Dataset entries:
════════

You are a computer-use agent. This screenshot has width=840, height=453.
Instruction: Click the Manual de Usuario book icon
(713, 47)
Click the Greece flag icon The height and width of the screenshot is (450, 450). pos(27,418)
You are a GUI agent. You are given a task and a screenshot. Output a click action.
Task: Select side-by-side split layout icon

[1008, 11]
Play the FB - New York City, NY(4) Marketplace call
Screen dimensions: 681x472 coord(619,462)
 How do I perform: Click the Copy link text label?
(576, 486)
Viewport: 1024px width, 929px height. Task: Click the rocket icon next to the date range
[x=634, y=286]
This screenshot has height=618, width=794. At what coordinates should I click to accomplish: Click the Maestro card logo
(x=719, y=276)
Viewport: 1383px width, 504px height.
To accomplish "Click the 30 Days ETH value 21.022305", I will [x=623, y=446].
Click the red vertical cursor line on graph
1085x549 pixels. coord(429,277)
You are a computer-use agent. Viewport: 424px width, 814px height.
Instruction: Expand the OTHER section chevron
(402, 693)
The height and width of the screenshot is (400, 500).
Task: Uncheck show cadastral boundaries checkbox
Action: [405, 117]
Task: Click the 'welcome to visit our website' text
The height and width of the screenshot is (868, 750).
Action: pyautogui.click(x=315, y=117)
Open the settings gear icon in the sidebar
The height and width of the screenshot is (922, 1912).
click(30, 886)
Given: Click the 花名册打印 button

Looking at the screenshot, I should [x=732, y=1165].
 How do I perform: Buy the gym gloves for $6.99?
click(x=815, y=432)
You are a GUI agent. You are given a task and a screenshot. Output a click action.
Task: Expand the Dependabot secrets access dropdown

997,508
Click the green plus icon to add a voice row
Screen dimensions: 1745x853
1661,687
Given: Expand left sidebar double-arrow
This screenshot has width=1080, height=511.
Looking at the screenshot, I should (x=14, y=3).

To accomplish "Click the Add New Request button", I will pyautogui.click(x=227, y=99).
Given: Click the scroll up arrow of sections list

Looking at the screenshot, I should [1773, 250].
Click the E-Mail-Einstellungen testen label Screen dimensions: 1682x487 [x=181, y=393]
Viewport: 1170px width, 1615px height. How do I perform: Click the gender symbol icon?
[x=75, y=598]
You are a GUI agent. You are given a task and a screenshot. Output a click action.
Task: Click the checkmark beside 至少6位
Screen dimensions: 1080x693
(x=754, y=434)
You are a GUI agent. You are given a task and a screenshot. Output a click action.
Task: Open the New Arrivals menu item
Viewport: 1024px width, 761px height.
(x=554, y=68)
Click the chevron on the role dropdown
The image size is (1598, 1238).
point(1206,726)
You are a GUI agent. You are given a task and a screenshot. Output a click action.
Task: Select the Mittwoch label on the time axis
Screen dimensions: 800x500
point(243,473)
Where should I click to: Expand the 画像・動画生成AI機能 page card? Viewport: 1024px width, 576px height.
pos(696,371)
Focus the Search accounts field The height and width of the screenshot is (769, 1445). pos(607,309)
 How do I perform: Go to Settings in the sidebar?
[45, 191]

════════

What you should do: The answer should consist only of the lines from the one with "Given: Click the 花名册打印 button" to the final line of the records above, retyped word for word.

Output for this task:
Given: Click the 花名册打印 button

Looking at the screenshot, I should [x=732, y=1165].
 How do I perform: Buy the gym gloves for $6.99?
click(x=815, y=432)
You are a GUI agent. You are given a task and a screenshot. Output a click action.
Task: Expand the Dependabot secrets access dropdown

997,508
Click the green plus icon to add a voice row
Screen dimensions: 1745x853
1661,687
Given: Expand left sidebar double-arrow
This screenshot has width=1080, height=511.
Looking at the screenshot, I should (x=14, y=3).

To accomplish "Click the Add New Request button", I will pyautogui.click(x=227, y=99).
Given: Click the scroll up arrow of sections list

Looking at the screenshot, I should [1773, 250].
Click the E-Mail-Einstellungen testen label Screen dimensions: 1682x487 [x=181, y=393]
Viewport: 1170px width, 1615px height. How do I perform: Click the gender symbol icon?
[x=75, y=598]
You are a GUI agent. You are given a task and a screenshot. Output a click action.
Task: Click the checkmark beside 至少6位
Screen dimensions: 1080x693
(x=754, y=434)
You are a GUI agent. You are given a task and a screenshot. Output a click action.
Task: Open the New Arrivals menu item
Viewport: 1024px width, 761px height.
(x=554, y=68)
Click the chevron on the role dropdown
The image size is (1598, 1238).
point(1206,726)
You are a GUI agent. You are given a task and a screenshot. Output a click action.
Task: Select the Mittwoch label on the time axis
Screen dimensions: 800x500
point(243,473)
Where should I click to: Expand the 画像・動画生成AI機能 page card? Viewport: 1024px width, 576px height.
pos(696,371)
Focus the Search accounts field The height and width of the screenshot is (769, 1445). pos(607,309)
 How do I perform: Go to Settings in the sidebar?
[45, 191]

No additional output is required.